Sounds to me like it would have stopped the recording. Otherwise, it would indicate that it would only need to switch to Live Mode.


----------



## girdnerg (May 17, 2007)

I had some rain this morning and noticed a problem.

During the rain fade, I lost my locals on 129 spot 14. Splash screen says not to call, dish knows there is a problem. No biggie, that makes sense.

BUT, after the rain and sky cleared, that splash screen stayed up until I changed the channel and back again. This has happened before but I didn't think much of it until it happened again.


----------



## langlin (Apr 8, 2005)

Kent Taylor said:


> Sounds to me like it would have stopped the recording. Otherwise, it would indicate that it would only need to switch to Live Mode.

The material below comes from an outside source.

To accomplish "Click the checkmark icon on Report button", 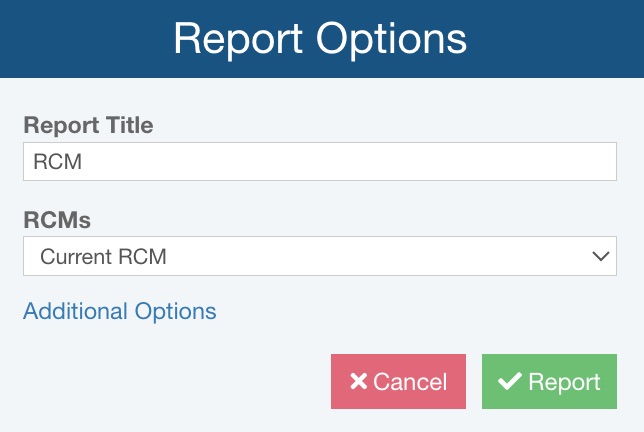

I don't guess, I've done it, it does not stop the scheduled recording. Try it.


----------



## redelephants (Aug 10, 2009)

girdnerg said:


> I had some rain this morning and noticed a problem.
> 
> During the rain fade, I lost my locals on 129 spot 14. Splash screen says not to call, dish knows there is a problem. No biggie, that makes sense.
> 
> BUT, after the rain and sky cleared, that splash screen stayed up until I changed the channel and back again. This has happened before but I didn't think much of it until it happened again.


I have continuoulsy had the same problems. Also the other night I noticed that when an OTA channel went out, I tried switching to a SAT channel and was given an 002 error. However when switching back to a working OTA channel I was able to prove I had SAT signal by pressing the swap button on the remote. When trying to change SAT channels I would continously receive the 002 error. After cancelling a SAT channel recording, all was normal. This morning got a smart card error. This is my second receiver in like 2 months, I understand a new software is being released in the near future, hopefully engineering has experienced these problems. I am interested if anyone else has had these problems.


----------